LlamaServerParameters Configuration
LlamaServerParameters(name: str, provider: str = 'llama.cpp.server', verbose: Optional[bool] = False, concurrency: Optional[int] = 20, backend: Optional[str] = None, prompt_template: Optional[str] = None, context_length: Optional[int] = None, path: Optional[str] = None, model_hf_repo: Optional[str] = None, model_hf_file: Optional[str] = None, device: Optional[str] = None, server_bin_path: Optional[str] = None, server_host: str = '127.0.0.1', server_port: int = 0, temperature: float = 0.8, seed: int = 42, debug: bool = False, model_url: Optional[str] = None, model_draft: Optional[str] = None, threads: Optional[int] = None, n_gpu_layers: Optional[int] = None, batch_size: Optional[int] = None, ubatch_size: Optional[int] = None, ctx_size: Optional[int] = None, grp_attn_n: Optional[int] = None, grp_attn_w: Optional[int] = None, n_predict: Optional[int] = None, slot_save_path: Optional[str] = None, n_slots: Optional[int] = None, cont_batching: bool = False, embedding: bool = False, reranking: bool = False, metrics: bool = False, slots: bool = False, draft: Optional[int] = None, draft_max: Optional[int] = None, draft_min: Optional[int] = None, api_key: Optional[str] = None, lora_files: List[str] = <factory>, no_context_shift: bool = False, no_webui: Optional[bool] = None, startup_timeout: Optional[int] = None)
Parameters
Name | Type | Required | Description |
---|---|---|---|
name | string | ✅ | The name of the model. |
path | string | ❌ | Local model file path |
backend | string | ❌ | The real model name to pass to the provider, default is None.

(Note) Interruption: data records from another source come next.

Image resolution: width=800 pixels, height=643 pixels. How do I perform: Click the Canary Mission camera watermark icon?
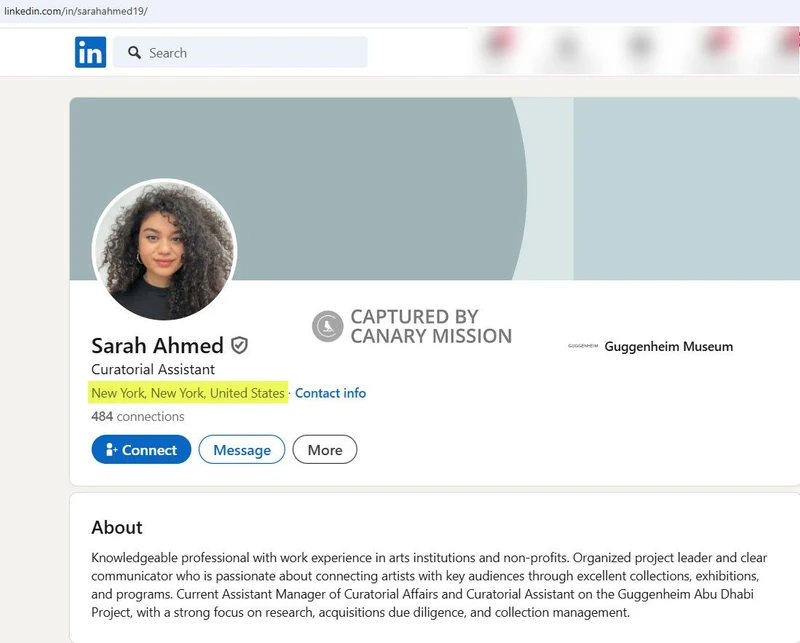[325, 324]
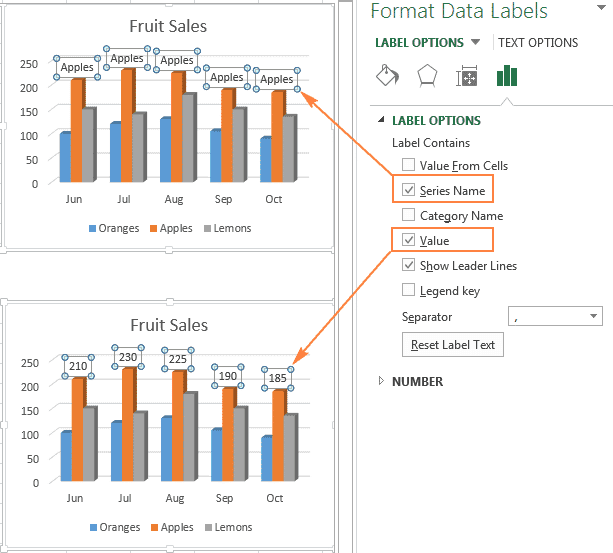The height and width of the screenshot is (553, 613).
Task: Open the Size & Properties icon
Action: 467,77
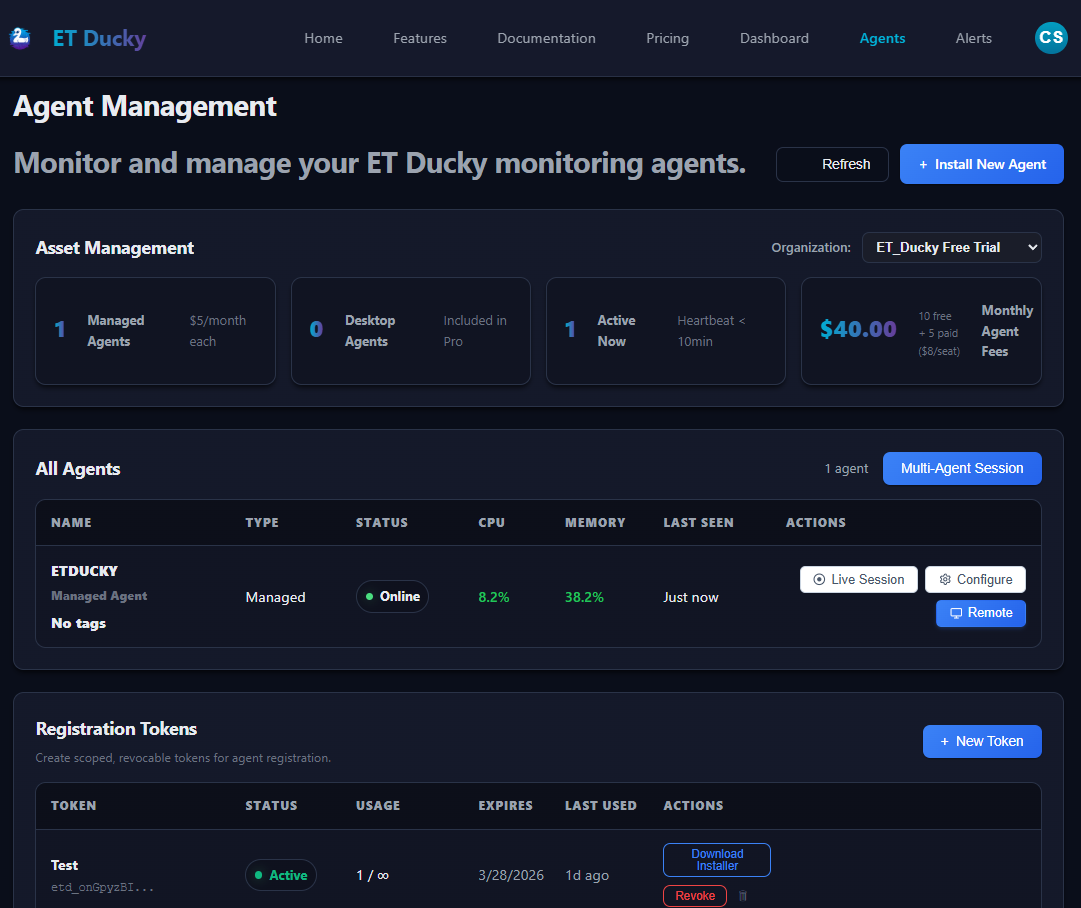Click the plus icon on Install New Agent
The width and height of the screenshot is (1081, 908).
(x=923, y=164)
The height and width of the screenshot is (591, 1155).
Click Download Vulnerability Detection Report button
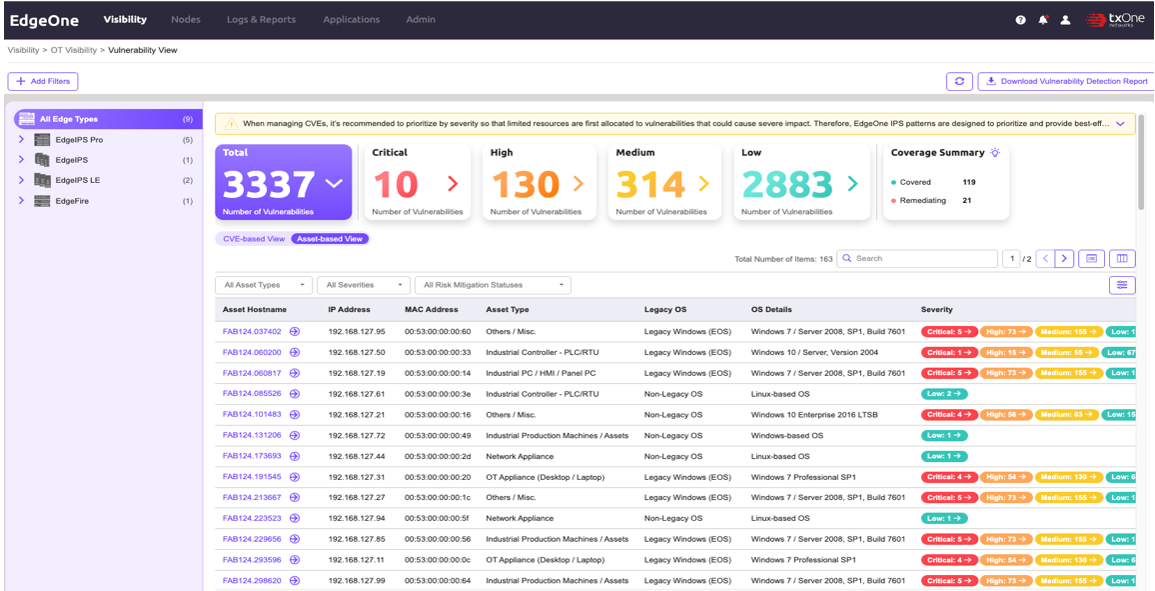(1066, 82)
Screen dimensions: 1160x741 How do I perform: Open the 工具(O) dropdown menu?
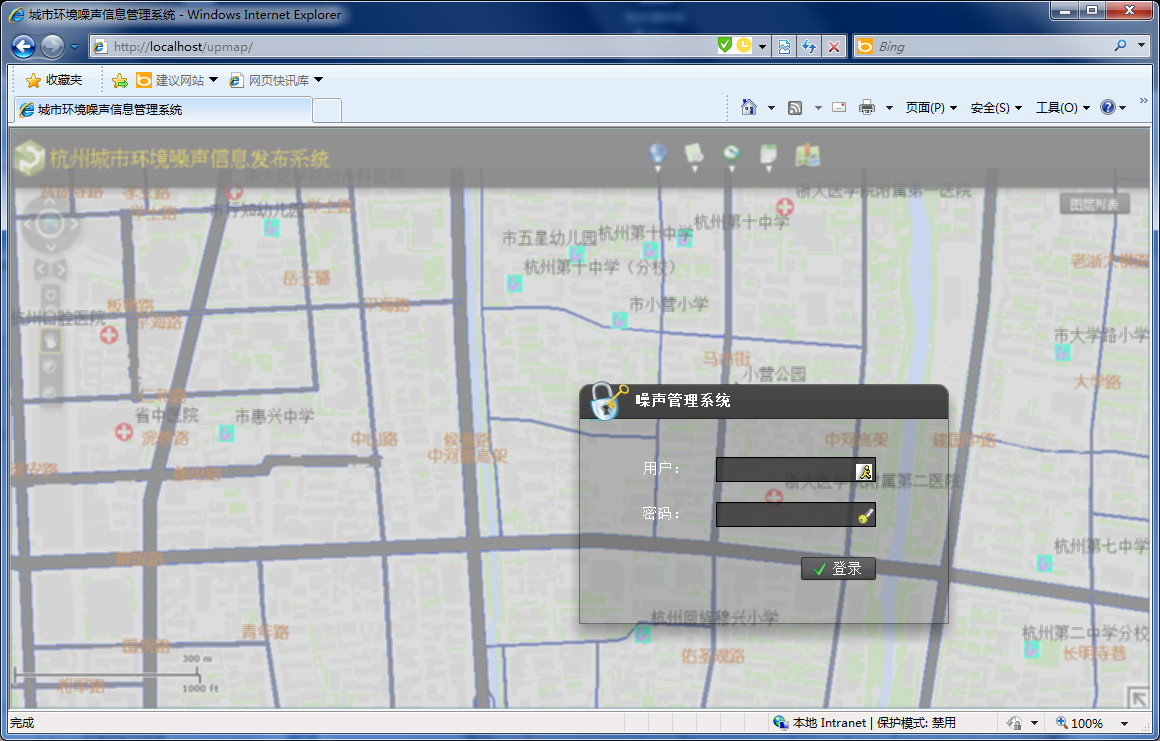click(x=1062, y=108)
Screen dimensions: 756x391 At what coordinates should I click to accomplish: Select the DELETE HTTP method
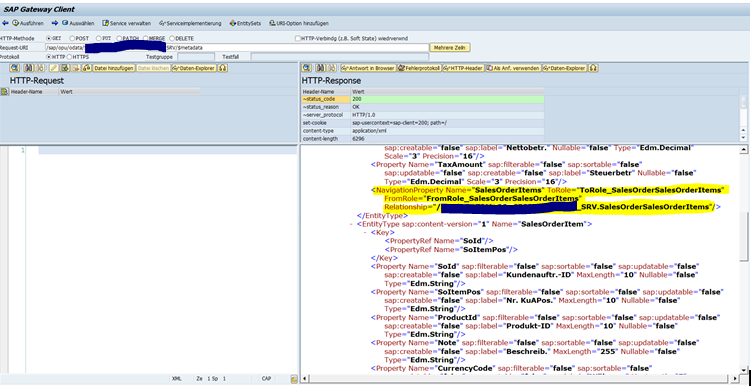(x=172, y=38)
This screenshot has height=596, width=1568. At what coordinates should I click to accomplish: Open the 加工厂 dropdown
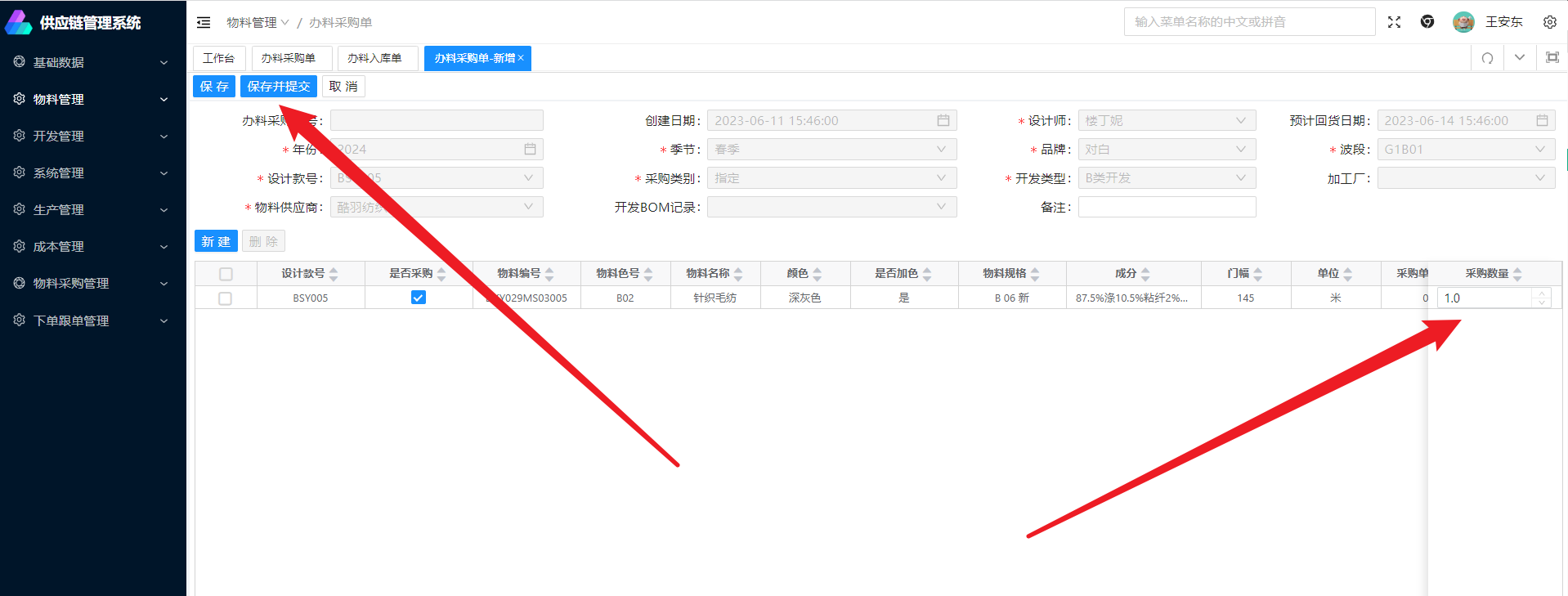point(1465,178)
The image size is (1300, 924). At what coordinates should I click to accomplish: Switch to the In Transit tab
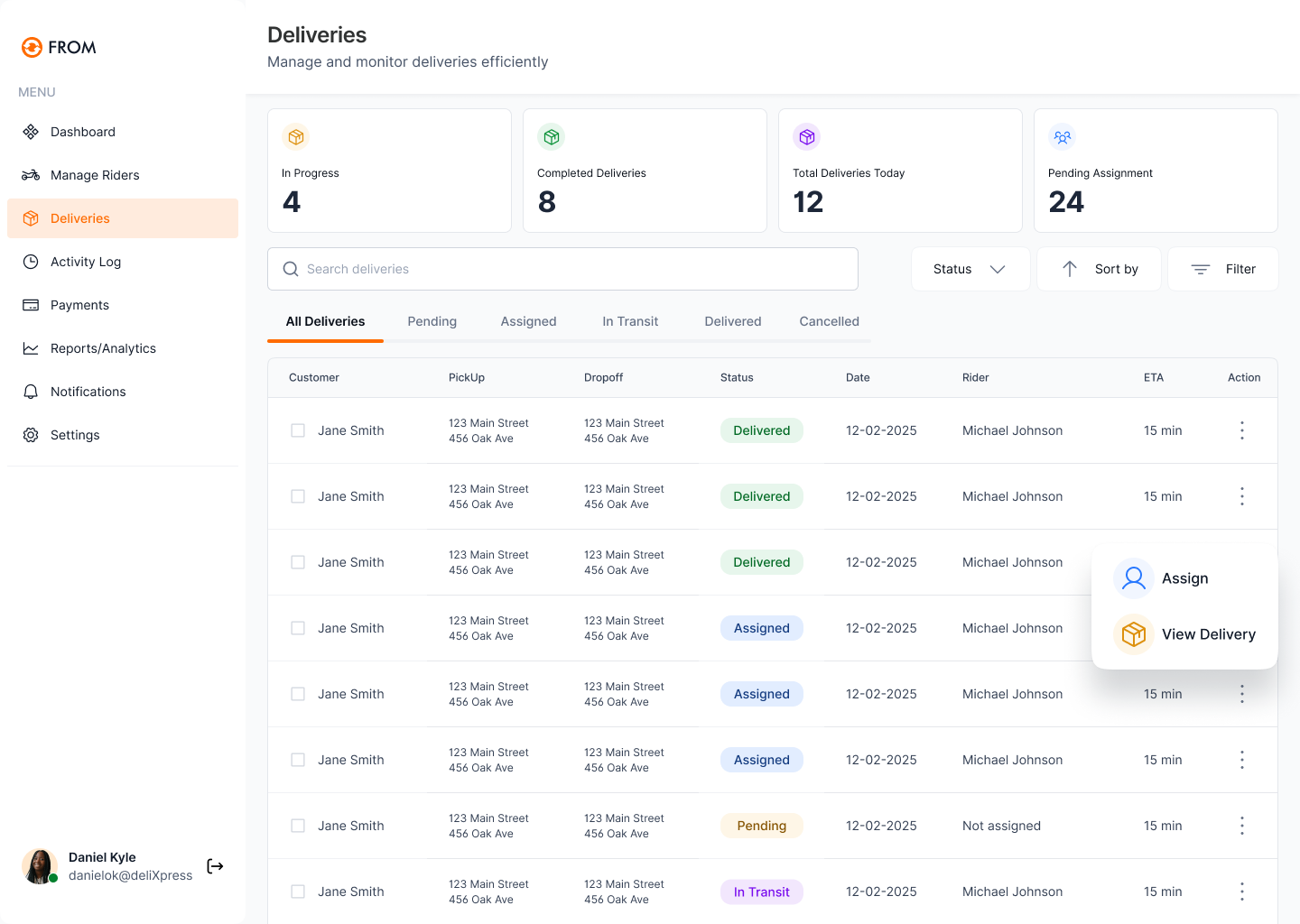630,321
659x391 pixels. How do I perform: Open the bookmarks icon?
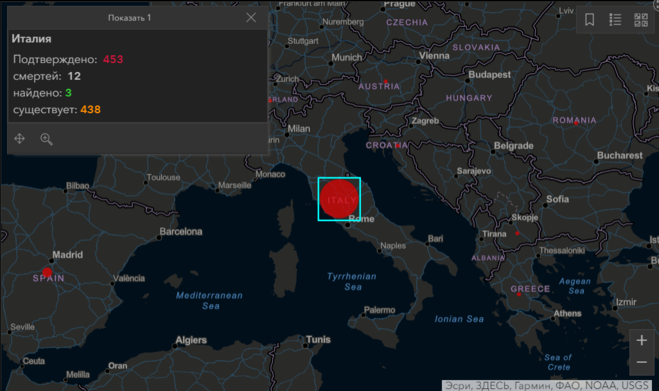tap(589, 19)
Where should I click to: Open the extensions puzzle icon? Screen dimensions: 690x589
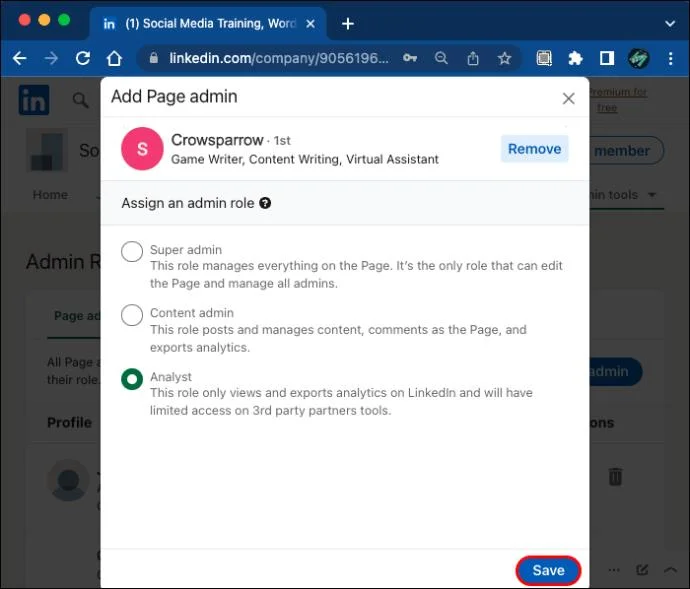[x=575, y=58]

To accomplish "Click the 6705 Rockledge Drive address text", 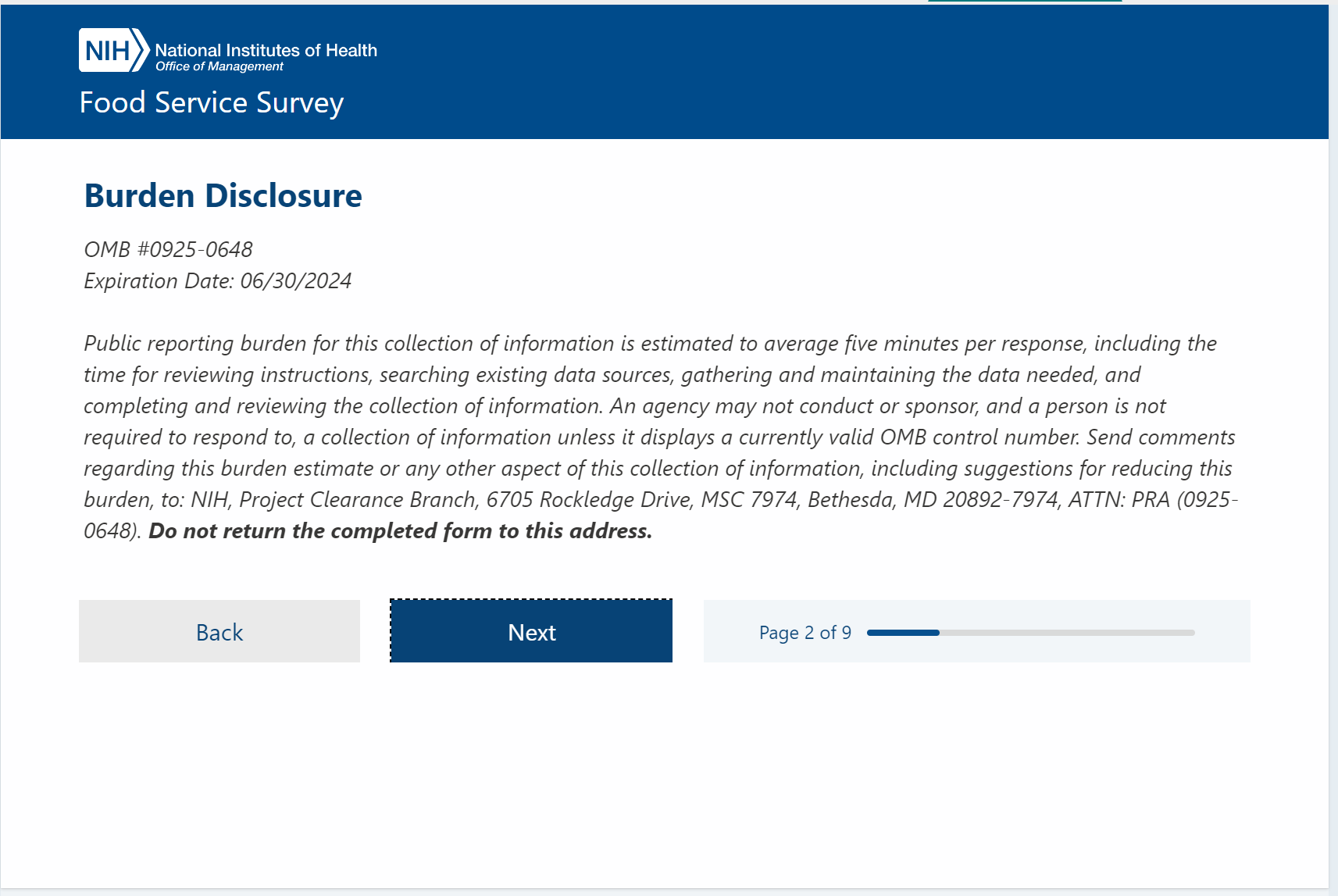I will [x=590, y=500].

If backend is None, use name as the real model name. |
device | string | ❌ | Device to run model. If None, the device is automatically determined |
provider | string | ❌ | The provider of the model. If model is deployed in local, this is the inference type. If model is deployed in third-party service, this is platform name('proxy/<platform>') Defaults: llama.cpp.server |
verbose | boolean | ❌ | Show verbose output. Defaults: False |
concurrency | integer | ❌ | Model concurrency limit Defaults: 20 |
prompt_template | string | ❌ | Prompt template. If None, the prompt template is automatically determined from model. Just for local deployment. |
context_length | integer | ❌ | The context length of the model. If None, it is automatically determined from model. |
model_hf_repo | string | ❌ | Hugging Face repository for model download |
model_hf_file | string | ❌ | Model file name in the Hugging Face repository |
server_bin_path | string | ❌ | Path to the server binary executable |
server_host | string | ❌ | Host address to bind the server Defaults: 127.0.0.1 |
server_port | integer | ❌ | Port to bind the server. 0 for random available port Defaults: 0 |
temperature | number | ❌ | Sampling temperature for text generation Defaults: 0.8 |
seed | integer | ❌ | Random seed for reproducibility Defaults: 42 |
debug | boolean | ❌ | Enable debug mode Defaults: False |
model_url | string | ❌ | Model download URL (env: LLAMA_ARG_MODEL_URL) |
model_draft | string | ❌ | Draft model file path |
threads | integer | ❌ | Number of threads to use during generation (default: -1) (env: LLAMA_ARG_THREADS) |
n_gpu_layers | integer | ❌ | Number of layers to store in VRAM (env: LLAMA_ARG_N_GPU_LAYERS), set 1000000000 to use all layers |
batch_size | integer | ❌ | Logical maximum batch size (default: 2048) (env: LLAMA_ARG_BATCH) |
ubatch_size | integer | ❌ | Physical maximum batch size (default: 512) (env: LLAMA_ARG_UBATCH) |
ctx_size | integer | ❌ | Size of the prompt context (default: 4096, 0 = loaded from model) (env: LLAMA_ARG_CTX_SIZE) |
grp_attn_n | integer | ❌ | Group-attention factor (default: 1) |
grp_attn_w | integer | ❌ | Group-attention width (default: 512) |
n_predict | integer | ❌ | Number of tokens to predict (default: -1, -1 = infinity, -2 = until context filled) (env: LLAMA_ARG_N_PREDICT) |
slot_save_path | string | ❌ | Path to save slot kv cache (default: disabled) |
n_slots | integer | ❌ | Number of slots for KV cache |
cont_batching | boolean | ❌ | Enable continuous batching (a.k.a dynamic batching) Defaults: False |
embedding | boolean | ❌ | Restrict to only support embedding use case; use only with dedicated embedding models (env: LLAMA_ARG_EMBEDDINGS) Defaults: False |
reranking | boolean | ❌ | Enable reranking endpoint on server (env: LLAMA_ARG_RERANKING) Defaults: False |
metrics | boolean | ❌ | Enable prometheus compatible metrics endpoint (env: LLAMA_ARG_ENDPOINT_METRICS) Defaults: False |
slots | boolean | ❌ | Enable slots monitoring endpoint (env: LLAMA_ARG_ENDPOINT_SLOTS) Defaults: False |
draft | integer | ❌ | Number of tokens to draft for speculative decoding (default: 16) (env: LLAMA_ARG_DRAFT_MAX) |
draft_max | integer | ❌ | Same as draft |
draft_min | integer | ❌ | Minimum number of draft tokens to use for speculative decoding (default: 5) |
api_key | string | ❌ | API key to use for authentication (env: LLAMA_API_KEY) |
lora_files | string | ❌ | Path to LoRA adapter (can be repeated to use multiple adapters) Defaults: [] |
no_context_shift | boolean | ❌ | Disables context shift on infinite text generation Defaults: False |
no_webui | boolean | ❌ | Disable web UI |
startup_timeout | integer | ❌ | Server startup timeout in seconds |